A estratégia event-driven é utilizada por hedge funds para gerar rendimentos positivos, independentemente do que se passa na bolsa. Mas é apenas uma “intenção” porque nada garante que estes fundos não possam perder dinheiro.

Os fundos event-driven concentram-se em determinado acontecimento (“event” em inglês) tentando tirar partido dessa situação. Esta estratégia será muito lucrativa se a previsão da sociedade gestora se verificar, caso contrário, a penalização é imediata.

A principal estratégia event-driven é a da merger arbitrage. Tomemos como exemplo a “batalha” pela aquisição do banco Alfa.

A sociedade gestora de um fundo event-driven poderia considerar que a cotação do ABN irá aumentar e que o valor do possível comprador diminuirá proporcionalmente, consoante o montante a pagar. Assim, o fundo compra as ações Alfa e vende, simultaneamente, as ações do potencial comprador sem as possuir (chama-se a isto posição curta ou short, na gíria financeira) na expectativa de as poder readquirir mais tarde por um preço inferior. Se estas hipóteses se verificarem, a sociedade gestora registará um duplo benefício ou, caso contrário, uma dupla perda!

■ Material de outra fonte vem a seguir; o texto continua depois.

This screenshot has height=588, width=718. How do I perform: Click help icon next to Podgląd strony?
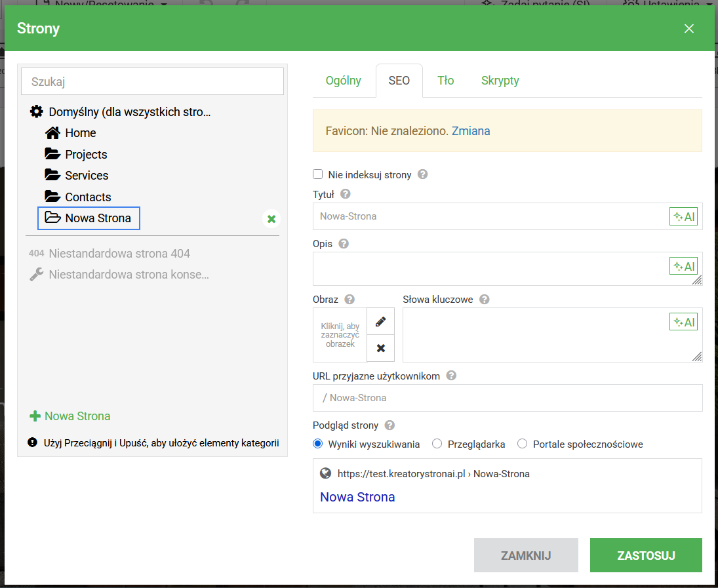pos(389,425)
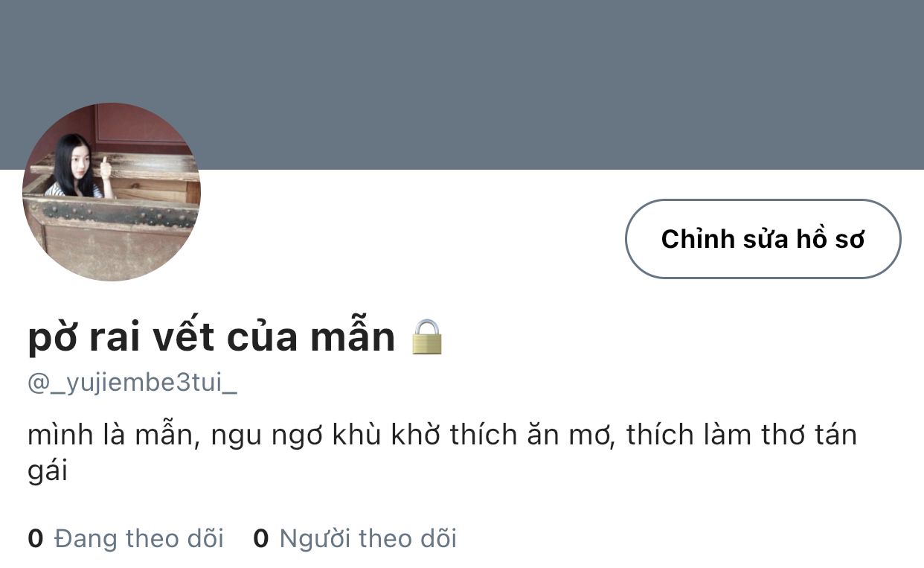The width and height of the screenshot is (924, 568).
Task: Select the display name pờ rai vết của mẫn
Action: click(x=211, y=336)
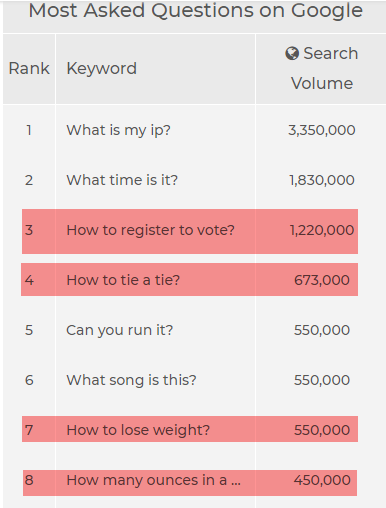The image size is (386, 508).
Task: Click the highlighted 'How to register to vote?' row
Action: [x=190, y=231]
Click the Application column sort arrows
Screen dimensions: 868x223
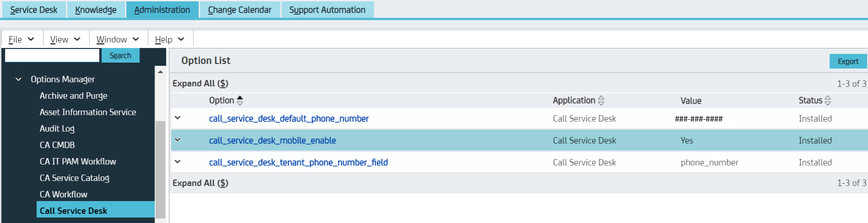coord(601,101)
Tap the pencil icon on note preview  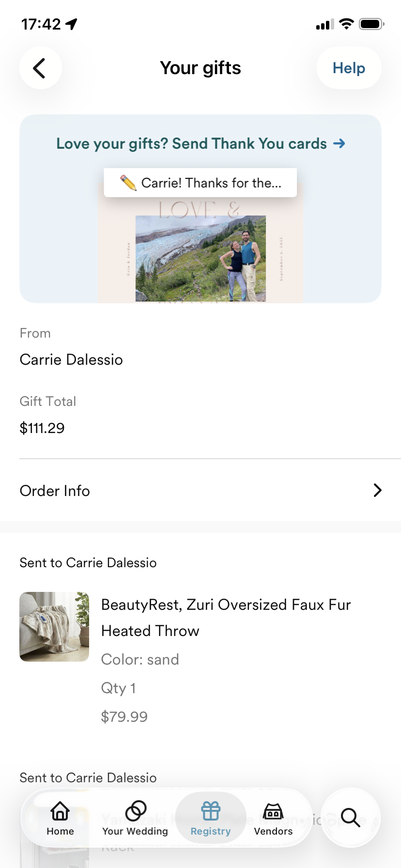128,183
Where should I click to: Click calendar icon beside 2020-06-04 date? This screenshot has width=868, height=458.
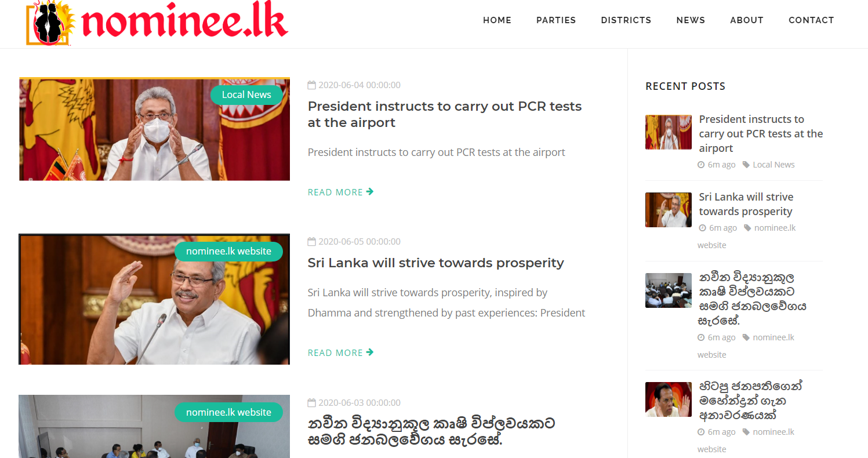[312, 85]
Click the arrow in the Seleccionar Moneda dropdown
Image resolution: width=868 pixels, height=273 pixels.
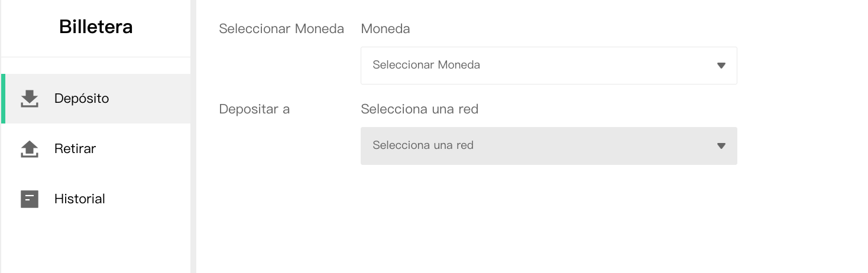[x=721, y=66]
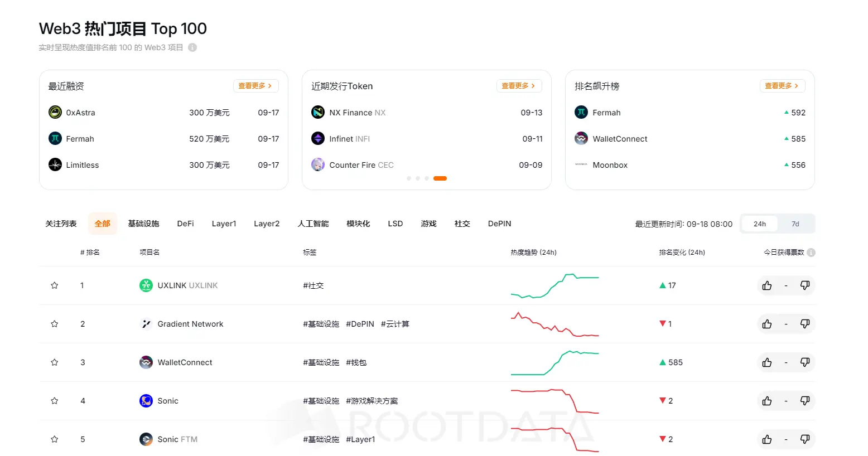Click the info icon beside 今日获得票数
This screenshot has width=868, height=456.
coord(812,252)
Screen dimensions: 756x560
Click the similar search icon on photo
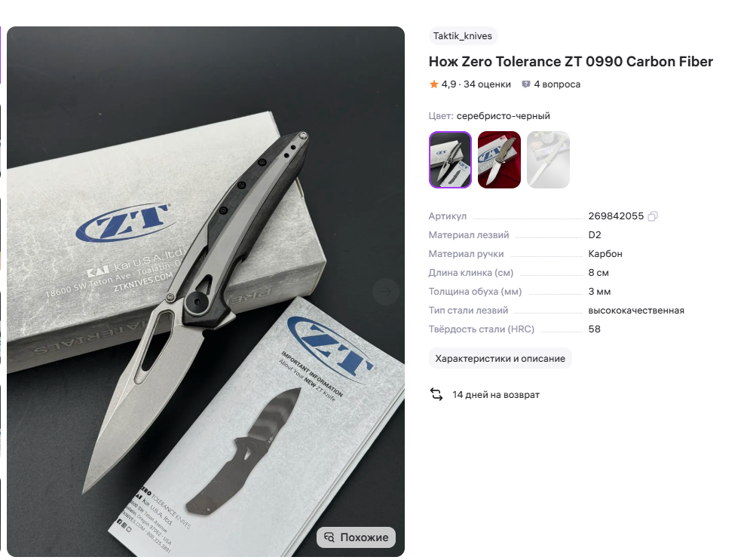click(x=329, y=537)
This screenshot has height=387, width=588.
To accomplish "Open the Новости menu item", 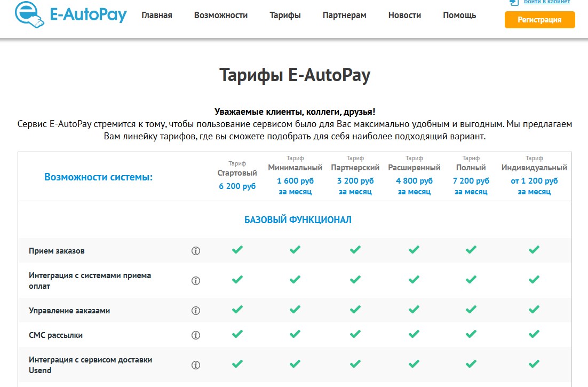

Outra estratégia event-driven chama-se distressed securities e consiste em especular sobre as empresas que atravessam graves problemas financeiros. Neste caso, a sociedade gestora compra ações à espera uma recuperação rápida que faça subir a cotação em bolsa.

Por fim, pode também, através de obrigações de alto risco (junk bonds), apostar numa possível melhoria da solvabilidade da empresa emitente para obter ganhos suplementares.

Em Portugal são comercializados vários fundos especiais de investimento (FEI) cuja política de investimento passa pela compra de hedge funds. Estes FEI funcionam como fundos de hedge funds e, por isso, é natural que nas suas carteiras também incluam fundos com estratégias event-driven.